Aujourd’hui, la situation est paradoxale : dans notre pays où, a priori, la durée du temps de travail a baissé au fil des 20 dernières années, le sentiment de manque de temps s’exprime de plus en plus fortement. Cette question ne touche pas que les cadres dirigeants ou dirigeantes mais de pour de nombreux salariés quelle que soit leur activité. Le manque de temps devient un vrai problème de société. Car la durée proprement dite du temps de travail est entrée – sous couvert des 35 heures- dans une illusion d’optique : si le temps de travail moyen a baissé, dans bien des cas on a assisté à une intensification des rythmes de travail. De plus, l’analyse de la réduction du temps de travail, reste souvent calée sur l’opposition. Or, réclamer plus de temps ne signifie pas forcément vouloir plus de loisirs. L’opposition entre temps de travail et loisir n’a pas lieu d’être. Il faut accepter la multiplicité des temps : temps professionnel, de formation, parental, domestique, repos, loisirs, associatif …. Car l’approche binaire travail -loisir biaise souvent les analyses, et facilite une critique sans nuance de la réduction ou de l’aménagement du temps de travail dont les 35 heures font partie.
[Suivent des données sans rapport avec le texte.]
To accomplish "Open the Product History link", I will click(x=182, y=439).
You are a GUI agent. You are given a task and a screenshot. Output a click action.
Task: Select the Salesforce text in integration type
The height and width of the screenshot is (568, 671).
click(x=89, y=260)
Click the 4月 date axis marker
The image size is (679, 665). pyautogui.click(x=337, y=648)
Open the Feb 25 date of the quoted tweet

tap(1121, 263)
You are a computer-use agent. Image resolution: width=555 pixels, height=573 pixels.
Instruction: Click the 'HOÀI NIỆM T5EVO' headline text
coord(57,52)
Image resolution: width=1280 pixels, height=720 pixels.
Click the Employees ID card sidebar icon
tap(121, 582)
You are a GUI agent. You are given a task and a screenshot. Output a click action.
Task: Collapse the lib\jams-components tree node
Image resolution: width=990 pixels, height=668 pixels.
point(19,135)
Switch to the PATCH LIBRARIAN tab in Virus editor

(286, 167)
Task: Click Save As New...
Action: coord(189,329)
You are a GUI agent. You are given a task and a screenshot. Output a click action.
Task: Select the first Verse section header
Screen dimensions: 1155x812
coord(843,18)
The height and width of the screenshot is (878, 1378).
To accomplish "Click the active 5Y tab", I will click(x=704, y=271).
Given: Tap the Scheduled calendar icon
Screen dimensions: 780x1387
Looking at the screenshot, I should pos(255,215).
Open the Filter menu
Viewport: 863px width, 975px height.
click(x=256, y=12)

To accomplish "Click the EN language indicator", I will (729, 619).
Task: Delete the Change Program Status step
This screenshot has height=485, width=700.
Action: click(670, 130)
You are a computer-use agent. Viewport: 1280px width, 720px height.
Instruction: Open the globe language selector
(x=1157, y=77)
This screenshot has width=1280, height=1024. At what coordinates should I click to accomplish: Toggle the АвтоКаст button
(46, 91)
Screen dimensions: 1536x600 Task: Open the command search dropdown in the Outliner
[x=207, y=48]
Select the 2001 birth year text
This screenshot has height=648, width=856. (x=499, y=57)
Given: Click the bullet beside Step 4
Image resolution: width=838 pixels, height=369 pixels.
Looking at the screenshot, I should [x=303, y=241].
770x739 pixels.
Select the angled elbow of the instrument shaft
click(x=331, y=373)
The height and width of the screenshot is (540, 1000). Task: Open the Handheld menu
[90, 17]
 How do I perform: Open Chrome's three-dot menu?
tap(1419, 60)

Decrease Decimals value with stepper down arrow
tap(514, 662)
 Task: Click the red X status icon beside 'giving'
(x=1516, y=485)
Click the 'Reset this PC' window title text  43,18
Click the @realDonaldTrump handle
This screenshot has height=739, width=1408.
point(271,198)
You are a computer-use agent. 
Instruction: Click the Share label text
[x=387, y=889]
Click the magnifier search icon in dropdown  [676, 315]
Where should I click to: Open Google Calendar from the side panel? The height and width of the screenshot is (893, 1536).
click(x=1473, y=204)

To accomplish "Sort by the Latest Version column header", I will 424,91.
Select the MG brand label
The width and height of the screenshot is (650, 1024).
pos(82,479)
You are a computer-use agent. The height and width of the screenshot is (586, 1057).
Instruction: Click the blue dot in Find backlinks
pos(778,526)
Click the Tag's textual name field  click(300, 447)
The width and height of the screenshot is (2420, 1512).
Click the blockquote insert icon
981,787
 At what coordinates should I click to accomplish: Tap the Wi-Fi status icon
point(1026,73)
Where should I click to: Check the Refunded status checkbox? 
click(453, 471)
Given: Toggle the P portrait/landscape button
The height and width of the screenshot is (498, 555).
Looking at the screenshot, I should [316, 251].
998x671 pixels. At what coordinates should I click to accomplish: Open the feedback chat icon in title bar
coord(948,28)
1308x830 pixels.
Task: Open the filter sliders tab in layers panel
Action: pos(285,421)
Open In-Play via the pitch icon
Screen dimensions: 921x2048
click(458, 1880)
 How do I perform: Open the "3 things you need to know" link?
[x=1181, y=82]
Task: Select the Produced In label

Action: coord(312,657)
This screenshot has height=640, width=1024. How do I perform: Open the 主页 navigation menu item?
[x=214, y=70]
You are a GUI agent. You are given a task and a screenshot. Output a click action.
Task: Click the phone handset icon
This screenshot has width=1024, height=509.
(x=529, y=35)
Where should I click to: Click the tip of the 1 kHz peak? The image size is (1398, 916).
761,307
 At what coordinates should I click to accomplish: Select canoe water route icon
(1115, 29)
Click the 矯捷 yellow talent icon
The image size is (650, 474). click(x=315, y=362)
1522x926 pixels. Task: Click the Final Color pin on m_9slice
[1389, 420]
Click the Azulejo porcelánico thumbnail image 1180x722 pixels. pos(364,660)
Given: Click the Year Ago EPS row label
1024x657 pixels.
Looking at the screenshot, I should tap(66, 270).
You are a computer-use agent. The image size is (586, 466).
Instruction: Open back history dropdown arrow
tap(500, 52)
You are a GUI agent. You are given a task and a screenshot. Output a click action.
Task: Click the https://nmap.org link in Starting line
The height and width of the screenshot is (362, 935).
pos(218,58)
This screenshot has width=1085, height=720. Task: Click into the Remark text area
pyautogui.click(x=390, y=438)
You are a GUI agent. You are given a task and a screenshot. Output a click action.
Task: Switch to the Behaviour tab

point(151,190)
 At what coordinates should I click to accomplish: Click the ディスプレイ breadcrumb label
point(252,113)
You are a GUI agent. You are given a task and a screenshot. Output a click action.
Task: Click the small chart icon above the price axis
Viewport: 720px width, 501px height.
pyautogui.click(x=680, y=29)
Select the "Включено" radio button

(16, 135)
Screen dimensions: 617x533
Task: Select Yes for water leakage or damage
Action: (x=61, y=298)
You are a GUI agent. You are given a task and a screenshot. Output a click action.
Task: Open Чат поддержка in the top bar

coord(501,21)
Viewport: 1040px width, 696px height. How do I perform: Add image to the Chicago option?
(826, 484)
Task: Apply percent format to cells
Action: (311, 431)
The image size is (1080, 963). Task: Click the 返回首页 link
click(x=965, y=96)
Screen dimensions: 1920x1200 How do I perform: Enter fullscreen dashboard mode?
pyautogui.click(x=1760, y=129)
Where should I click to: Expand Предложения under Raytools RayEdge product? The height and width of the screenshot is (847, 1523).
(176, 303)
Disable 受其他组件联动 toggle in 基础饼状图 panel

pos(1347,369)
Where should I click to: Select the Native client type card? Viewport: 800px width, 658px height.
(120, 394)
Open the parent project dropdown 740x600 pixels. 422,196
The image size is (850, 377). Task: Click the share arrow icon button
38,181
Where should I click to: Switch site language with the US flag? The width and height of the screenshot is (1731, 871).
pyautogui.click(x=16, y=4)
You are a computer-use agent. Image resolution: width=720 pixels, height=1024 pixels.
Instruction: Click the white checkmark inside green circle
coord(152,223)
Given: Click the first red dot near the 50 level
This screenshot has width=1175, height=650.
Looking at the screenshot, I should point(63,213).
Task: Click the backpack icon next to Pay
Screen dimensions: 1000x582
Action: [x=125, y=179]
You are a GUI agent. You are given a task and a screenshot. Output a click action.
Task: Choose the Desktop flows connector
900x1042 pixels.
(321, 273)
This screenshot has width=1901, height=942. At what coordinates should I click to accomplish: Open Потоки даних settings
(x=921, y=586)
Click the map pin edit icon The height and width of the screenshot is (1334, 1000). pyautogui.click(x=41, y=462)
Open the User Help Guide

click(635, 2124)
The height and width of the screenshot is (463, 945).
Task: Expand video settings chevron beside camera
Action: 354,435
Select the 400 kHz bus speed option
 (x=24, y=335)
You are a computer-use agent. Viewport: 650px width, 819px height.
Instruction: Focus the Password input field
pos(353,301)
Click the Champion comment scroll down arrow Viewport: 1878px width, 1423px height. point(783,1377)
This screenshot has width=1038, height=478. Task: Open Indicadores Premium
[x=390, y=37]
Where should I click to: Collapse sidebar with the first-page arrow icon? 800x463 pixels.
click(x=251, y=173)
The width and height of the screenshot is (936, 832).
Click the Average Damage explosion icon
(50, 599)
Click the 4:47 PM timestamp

La complainte du manque de temps traduit le souhait d’un souhait meilleur rééquilibrage entre les différents temps. Plusieurs enquêtes ont, par exemple, confirmé le désir davantage de temps parental : les premières enquêtes sur l’usage des RTT ont montré que le temps libéré était consacré aux proches (notamment aux enfants) mais aussi à d’autres temps sociaux.
Transmettre, s’engager dans la vie sociale citoyenne est de moins en moins possible, or ces activités sont aussi source de bien-être individuel et d’épanouissement collectif. Temps de travail et autres temps sont de plus en plus en tensions. Il faut repenser l’environnement des individus, familles, entreprises, mais aussi mieux coordonner les temps des institutions, des services publics, commerce, transports… pour alléger les problèmes de tensions et d’articulation des temps, qui sont porteurs d’inégalités, et relèvent aujourd’hui de la responsabilité collective. Sans oublier que le temps est un enjeu culturel important comme l’explique la sociologue Simonetta Tabboni, auteur de « Les temps sociaux » (Armand Colin, 2006), qui souligne que toute analyse d’une société doit prendre en compte l’imbrication et l’évolution de ces temporalités diverses, et se référer à la manière dont chaque groupe humain « fabrique » et organise « son » temps.